Field Varve Measurement
Varve chronology got its start in Sweden and in North America with the field measurement of varve thicknesses and this is still a method that is used today, however, we recommend measuring varves in a lab from outcrop cores if exposures lend themselves to core collection. Outcrop measurements should only be considered where exposures are dry enough to easily discern summer and winter layers and when an outcrop is just not accessible enough for core collection. Cores must be carried out of the field and this may be difficult over long distances.
Measurement of a varve section should begin with the bottom to top counting and staking of varves. This will allow you to become familiar with the intra-annual stratigraphy of varve couplets in the section, will provide an annual scale, and will begin to clear the outcrop surface for accurate measurements.

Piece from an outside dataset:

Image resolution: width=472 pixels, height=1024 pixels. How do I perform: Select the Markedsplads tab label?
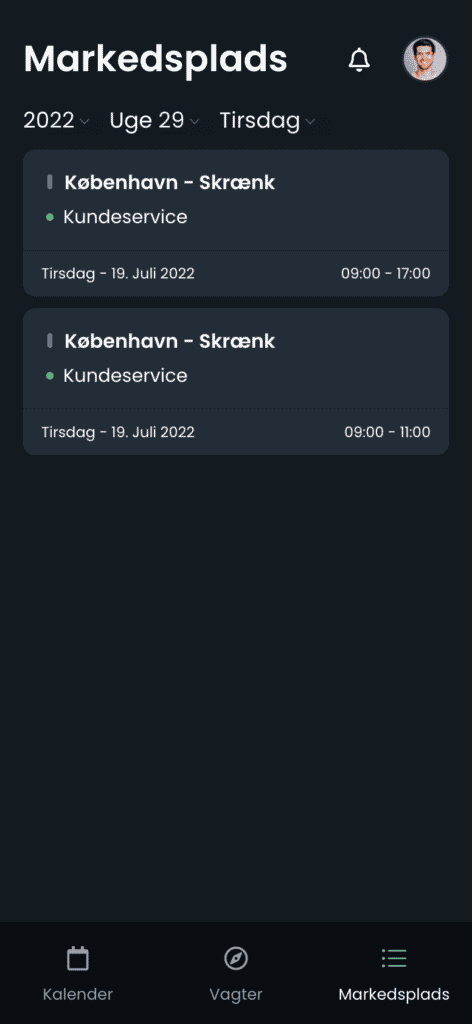pyautogui.click(x=394, y=995)
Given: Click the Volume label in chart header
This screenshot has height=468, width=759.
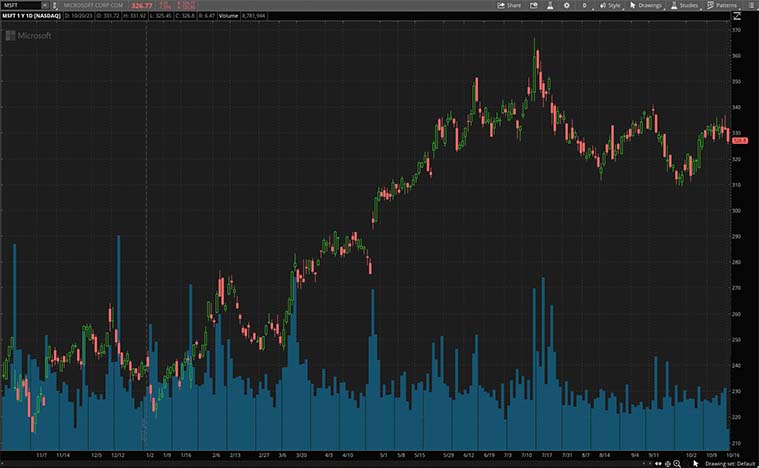Looking at the screenshot, I should point(227,16).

In our work staking the outcrop every 10 years with a nail and orange tape showing the varve count has worked well. An initial varve count improves accuracy tremendously and helps keep track of position in the sequence. Actual measurement should be done on vertical faces from the bottom to the top of the outcrop. Working upward eliminates the burial of lower slope exposures prior to measurement. It is often difficult to measure both summer and winter layer thicknesses in addition to annual layer thickness and we recommend having two people, one to measure and one to record information.
A more elaborate scheme for measuring outcrops was used by Antevs and De Geer. Large vertical faces were cleared and shaved to expose the varves for measurement. A waterproof tape, one that did not expand or contract with moisture, was pinned to the outcrop and the boundaries of summer and winter layers were marked on the tape. Actual varve measurements were done on the tapes in a lab.

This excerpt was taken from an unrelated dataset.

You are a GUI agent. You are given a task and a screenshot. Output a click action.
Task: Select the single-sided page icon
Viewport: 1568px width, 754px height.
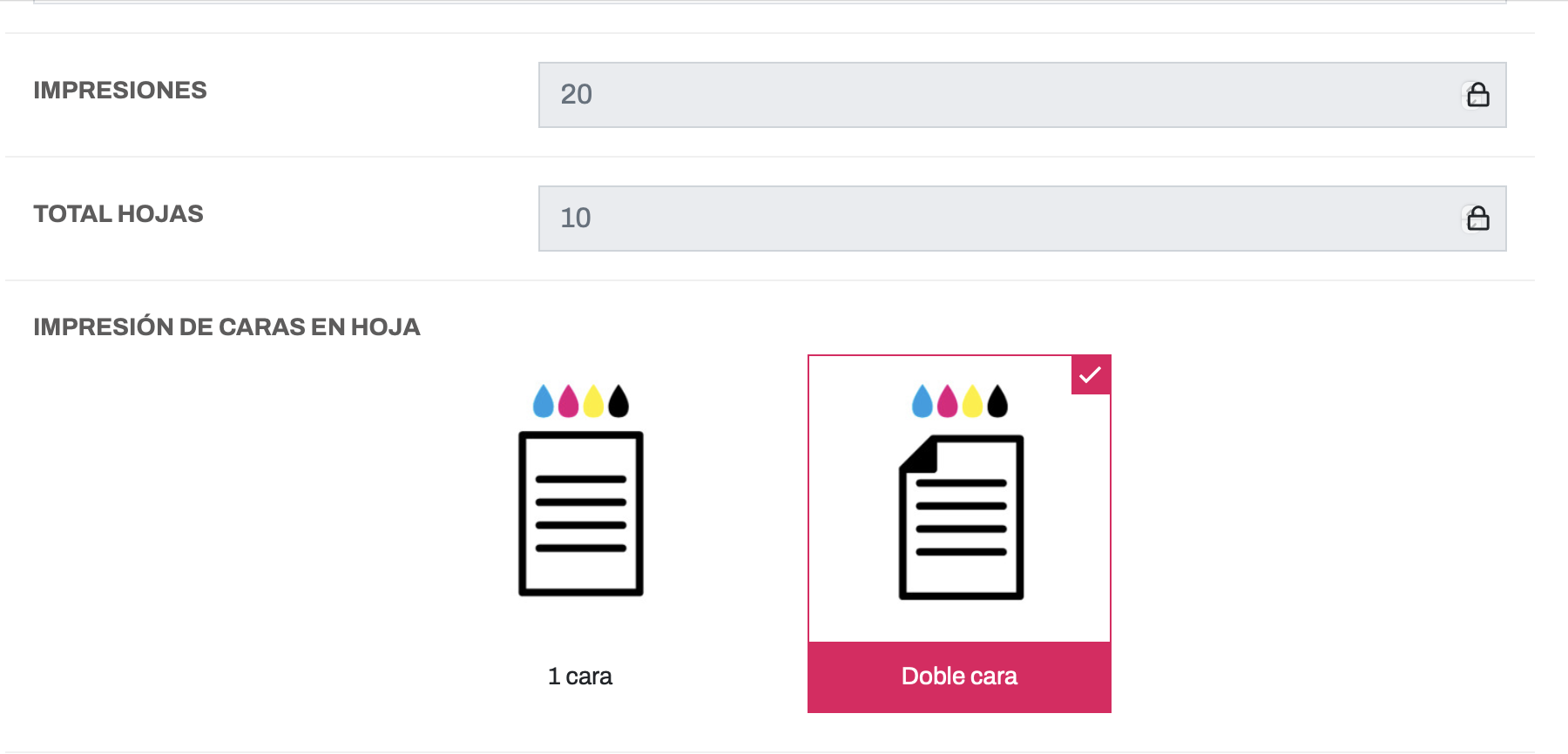(581, 514)
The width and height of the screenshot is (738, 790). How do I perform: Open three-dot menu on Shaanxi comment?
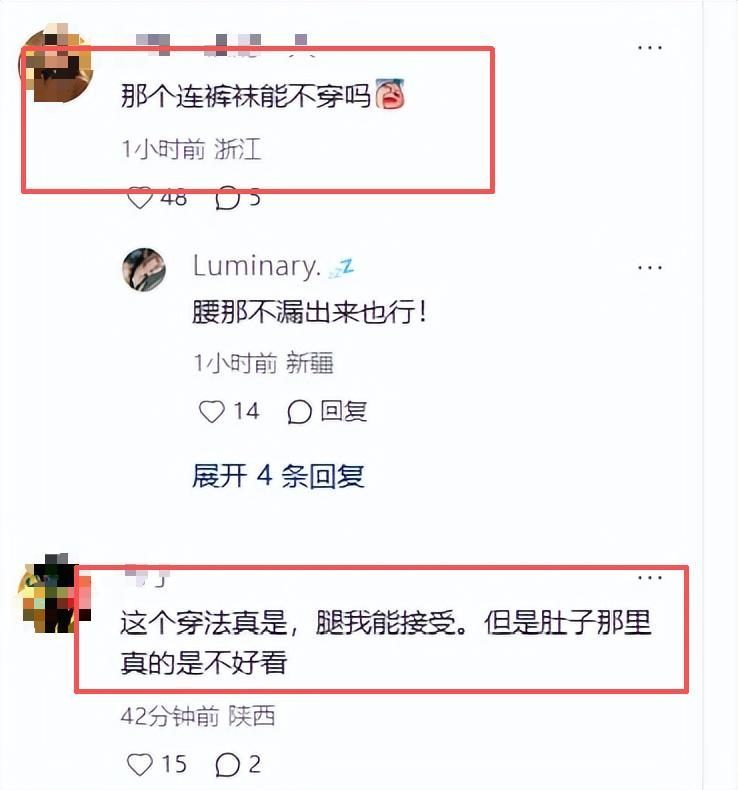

Staking a section with nails and tape (every 10 years) is an easy way to prevent errors and to make decisions on annual layers before having to make measurements. After the section is staked, the varves will be successively measured on vertical faces.

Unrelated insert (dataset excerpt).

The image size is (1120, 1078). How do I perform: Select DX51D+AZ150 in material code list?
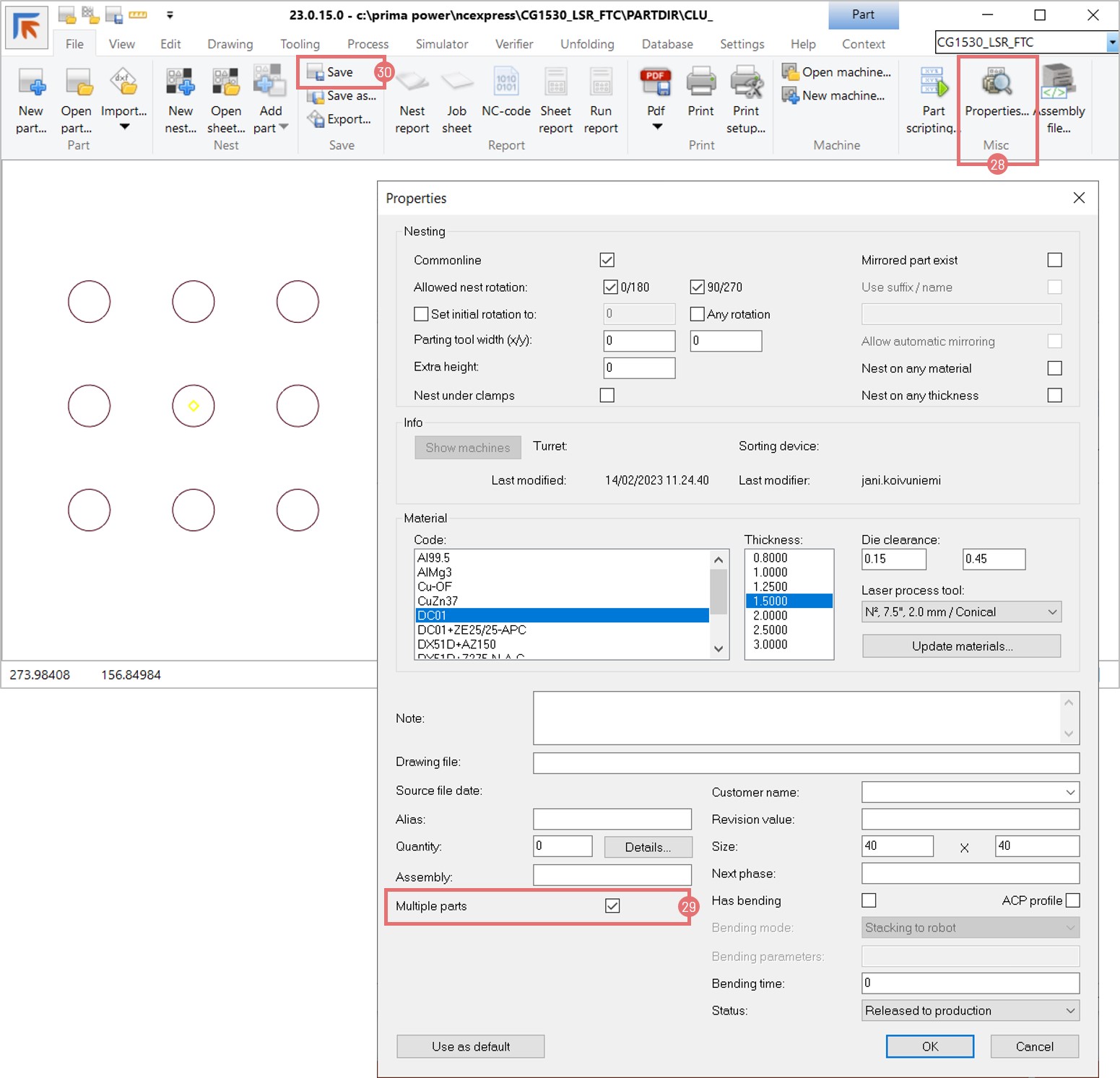[x=456, y=644]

The next step is to cut vertical faces from which true annual layer thickness can be measured.
Left: Sharon (Zaboly) Kelly at site MER1, Merrimack Valley, Concord, NH. Right: Sarah (Brown) Lewis at site PAS1, Passumpsic Valley, East Barnet, VT.
Gerard De Geer and Ernst Antevs used tapes pinned to a vertical face on the outcrop to record winter and summer layer thicknesses.
Image from Antevs (1922) shows a taped outcrop at Hanover, NH (loc. 67 of Antevs, 1922).
Some of Antevs' original outcrop tapes that are housed at the Antevs Library at the University of Arizona. Tapes are shown from South Hadley Falls, Mass. (loc. 14, Antevs, 1922), South Windsor, Conn. (loc. 5 of Antevs, 1922), and Weathersfield Bow, VT (unpublished). Image courtesy of Owen Davis (Librarian, Antevs Library, Univ. of Arizona).
Tapes from an outcrop were then converted to graphical data as shown by this figure from Antevs, 1922. The tape strip measured on April 24, 1921 (left) and plot (right) are of NE varves 3001-3007 at Hartford, Conn. (loc. 1 of Antevs, 1922). Antevs plotted his varve records from left to right, which has become the norm in North America. De Geer, and varve chronologists in Sweden, plotted records from right to left, which is still the case today.
The images below show some of Antevs 1:1 tracing paper plots of varve thickness from tapes pinned to outcrops. Many of the notations on these plots are in Swedish.
Part of a plot of varves from White River Junction, VT (loc. 66 of Antevs, 1922 that covers NE varves 6783-6888). The outcrop was measured on May 16, 1922 and Antevs (E.A.) was assisted by Joseph Goldthwait (J.W.G.) of Dartmouth College and Robert Sayles of the Harvard University Museum. Image courtesy of Owen Davis (Librarian, Antevs Library, Univ. of Arizona).
Part of plot of varves from Pembroke, NH (loc. 45 of Antevs, 1922) in the Merrimack Valley. The outcrop was measured on September 10, 1921 by Ernst Antevs (E.A.) and spans NE 5705-5749. Image courtesy of Owen Davis (Librarian, Antevs Library, Univ. of Arizona).